Antes de irse a trabajar, todas las mañanas se despedían de
un beso en la mejilla en el comedor mientras él estaba recién empezando su
desayuno. Odiaba ese beso porque ese beso venía siempre cargado de perfume fresco y el olor se le quedaba pegado
en la cara, se le confundía con el sabor del café con leche, del pan tostado y lo acompañaba en su cara por un rato no tan
corto después de desayunar.
Igual nunca le negó el beso. Tampoco le dijo que su perfume
recién aplicado inundaba el comedor completo y que le embarraba todo el sabor
de sus desayunos. Hubiera sido sencillo decirle, tal vez se ponía el perfume
después de despedirse. Hubieran llegado a algún acuerdo. Era diferente sentir
el perfume en la pieza después que él se había ido. Prefería la estela que quedaba. O la mezcla
con el cenicero dentro del auto. Olor a señor.
Sabía perfectamente cómo es que se ponía ese perfume. En vez
de aplicárselo directamente en el cuello, primero a un lado, luego al otro,
tomaba la botellita, apretaba el aspersor unas cinco veces sobre su mano y se
daba fuertes cachetadas en la cara para esparcírselo. Recordaba su cara recién
afeitada y esa piel media verdosa tornarse toda roja a causa de ese ritual
cosmético.
La cabeza de su padre. Tal vez no siempre fue así de grande.
Seguramente en alguna época la cabeza de su padre tuvo el tamaño normal.
Standard. Además nunca fue calificado de cabezón. Pero la cabeza con los años
tiende a crecer, a acumular vida.
Era difícil imaginar esa cabeza roja, llena de pelos en cada
rincón, de unos diez o doce kilos aproximadamente, como la cabeza de un
adolescente o de un parvulario o de un bebé.
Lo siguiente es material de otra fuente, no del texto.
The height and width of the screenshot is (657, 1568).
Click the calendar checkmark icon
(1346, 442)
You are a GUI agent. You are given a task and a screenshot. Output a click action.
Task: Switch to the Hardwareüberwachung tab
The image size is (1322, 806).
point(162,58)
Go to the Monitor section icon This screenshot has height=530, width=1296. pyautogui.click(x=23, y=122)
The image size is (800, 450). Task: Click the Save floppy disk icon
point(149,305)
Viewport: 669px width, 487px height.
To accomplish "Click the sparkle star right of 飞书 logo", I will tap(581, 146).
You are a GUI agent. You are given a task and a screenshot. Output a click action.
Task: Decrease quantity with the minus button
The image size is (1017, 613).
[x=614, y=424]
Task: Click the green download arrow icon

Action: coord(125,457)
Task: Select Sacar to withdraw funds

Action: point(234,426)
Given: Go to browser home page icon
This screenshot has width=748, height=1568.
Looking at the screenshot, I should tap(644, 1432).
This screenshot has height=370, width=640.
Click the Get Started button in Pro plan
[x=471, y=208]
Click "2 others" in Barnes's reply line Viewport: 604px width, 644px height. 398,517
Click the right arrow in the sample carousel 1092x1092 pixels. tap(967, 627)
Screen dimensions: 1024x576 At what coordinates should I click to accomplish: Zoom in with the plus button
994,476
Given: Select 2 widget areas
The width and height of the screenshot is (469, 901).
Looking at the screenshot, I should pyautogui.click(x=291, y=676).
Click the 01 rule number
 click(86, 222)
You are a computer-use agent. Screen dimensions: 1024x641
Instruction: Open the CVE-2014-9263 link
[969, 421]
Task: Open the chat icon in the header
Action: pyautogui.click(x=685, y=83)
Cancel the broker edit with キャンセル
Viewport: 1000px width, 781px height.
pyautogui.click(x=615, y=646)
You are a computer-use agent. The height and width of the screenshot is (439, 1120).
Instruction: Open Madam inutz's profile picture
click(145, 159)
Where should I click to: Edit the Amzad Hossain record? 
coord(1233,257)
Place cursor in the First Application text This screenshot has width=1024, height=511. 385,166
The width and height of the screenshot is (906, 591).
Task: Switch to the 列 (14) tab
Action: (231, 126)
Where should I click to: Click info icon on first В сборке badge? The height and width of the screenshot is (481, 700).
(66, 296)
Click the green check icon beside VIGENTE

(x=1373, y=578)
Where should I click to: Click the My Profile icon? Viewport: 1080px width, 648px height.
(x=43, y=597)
Las fotos que habían en los
álbumes familiares de su infancia o de su primera comunión, en blanco y negro,
todas deslavadas, mostraban a un niño. Otro niño. Le era imposible identificar
la cara de su padre en la cara del niño de las fotos. Por eso le gustaba pensar
que quién aparecía en esas fotos, en verdad no era su padre, sino un impostor y
que en cambio, su padre nunca había sido niño. Había nacido adulto. O adulto mayor.
Con las cejas todas frondosas y largas. Con barba. Afeitado pero con barba. Con
pelo, con dientes y con esas grandes
orejas. Veía esa cabeza saliendo del vientre de su abuela. Quien seguramente
siempre fue adulta también, y siempre fue obesa. Bastante obesa. Y también
siempre tuvo barba. Veía ese cuerpo gelatinoso, retorciéndose de dolor,
expulsando esta gran cabeza y de pronto esta madre que está dando a luz su niño
se transforma en un cuadrúpedo de dos cabezas.
Así este niño, recién nacido, con cabeza de adulto, comienza
a hacerse la vida en un pueblo perdido donde nieva nueve meses al año y donde todos los
otros habitantes son también adultos. O niños con cabezas de adulto, y hacen
cosas de adultos, y juegan juegos de adultos con naipe español. Y comen comida de adultos, cazuela de choritos ahumados, carne de cordero cuando se puede, mate y pan.
El resto del cuerpo en cambio sí habría sufrido todas las
mutaciones desde un cuerpo de bebé a un cuerpo de adulto, hasta eventualmente
quedar equiparados, digamos que a la
edad de cincuenta y dos años, que es la
edad en que se suceden estas despedidas perfumadas a la hora del desayuno, y en
adelante cabeza y cuerpo continuaron envejecieron juntos.